Exercise details >>
Rewrite the listing below so that every occurrence of "Where should I click to" becomes "Where do I click to", leaving everything else unchanged.

[A run of records]
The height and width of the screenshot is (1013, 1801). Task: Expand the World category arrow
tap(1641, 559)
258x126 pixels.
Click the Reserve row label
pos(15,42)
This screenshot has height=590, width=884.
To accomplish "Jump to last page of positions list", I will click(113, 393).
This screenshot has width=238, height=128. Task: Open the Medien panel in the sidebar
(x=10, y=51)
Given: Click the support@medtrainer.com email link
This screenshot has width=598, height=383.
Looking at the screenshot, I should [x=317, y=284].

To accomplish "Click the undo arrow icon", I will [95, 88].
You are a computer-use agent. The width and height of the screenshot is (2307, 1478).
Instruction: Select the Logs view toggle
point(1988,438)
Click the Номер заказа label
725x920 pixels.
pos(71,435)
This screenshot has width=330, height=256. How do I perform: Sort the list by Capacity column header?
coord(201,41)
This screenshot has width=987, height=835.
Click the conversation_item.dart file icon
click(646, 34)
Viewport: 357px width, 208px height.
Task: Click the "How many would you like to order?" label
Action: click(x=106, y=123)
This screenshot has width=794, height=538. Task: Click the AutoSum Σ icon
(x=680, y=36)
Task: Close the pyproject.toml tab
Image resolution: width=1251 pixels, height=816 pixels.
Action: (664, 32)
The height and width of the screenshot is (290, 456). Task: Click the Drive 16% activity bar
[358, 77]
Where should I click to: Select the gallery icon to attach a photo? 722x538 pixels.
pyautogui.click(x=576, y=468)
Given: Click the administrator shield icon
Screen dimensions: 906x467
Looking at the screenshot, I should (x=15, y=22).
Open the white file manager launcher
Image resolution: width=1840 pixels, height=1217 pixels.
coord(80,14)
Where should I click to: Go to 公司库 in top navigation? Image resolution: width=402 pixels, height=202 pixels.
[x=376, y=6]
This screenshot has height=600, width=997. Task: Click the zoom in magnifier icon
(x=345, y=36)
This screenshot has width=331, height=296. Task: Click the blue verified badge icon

Written answer >>
The height and width of the screenshot is (1013, 1801). Task: Expand the World category arrow
tap(1641, 559)
258x126 pixels.
Click the Reserve row label
pos(15,42)
This screenshot has height=590, width=884.
To accomplish "Jump to last page of positions list", I will click(113, 393).
This screenshot has width=238, height=128. Task: Open the Medien panel in the sidebar
(x=10, y=51)
Given: Click the support@medtrainer.com email link
This screenshot has width=598, height=383.
Looking at the screenshot, I should [x=317, y=284].

To accomplish "Click the undo arrow icon", I will [95, 88].
You are a computer-use agent. The width and height of the screenshot is (2307, 1478).
Instruction: Select the Logs view toggle
point(1988,438)
Click the Номер заказа label
725x920 pixels.
pos(71,435)
This screenshot has width=330, height=256. How do I perform: Sort the list by Capacity column header?
coord(201,41)
This screenshot has width=987, height=835.
Click the conversation_item.dart file icon
click(646, 34)
Viewport: 357px width, 208px height.
Task: Click the "How many would you like to order?" label
Action: click(x=106, y=123)
This screenshot has width=794, height=538. Task: Click the AutoSum Σ icon
(x=680, y=36)
Task: Close the pyproject.toml tab
Image resolution: width=1251 pixels, height=816 pixels.
Action: (664, 32)
The height and width of the screenshot is (290, 456). Task: Click the Drive 16% activity bar
[358, 77]
Where do I click to: Select the gallery icon to attach a photo? 722x538 pixels.
pyautogui.click(x=576, y=468)
Given: Click the administrator shield icon
Screen dimensions: 906x467
Looking at the screenshot, I should (x=15, y=22).
Open the white file manager launcher
Image resolution: width=1840 pixels, height=1217 pixels.
coord(80,14)
Where do I click to: Go to 公司库 in top navigation? Image resolution: width=402 pixels, height=202 pixels.
[x=376, y=6]
This screenshot has height=600, width=997. Task: Click the zoom in magnifier icon
(x=345, y=36)
This screenshot has width=331, height=296. Task: Click the blue verified badge icon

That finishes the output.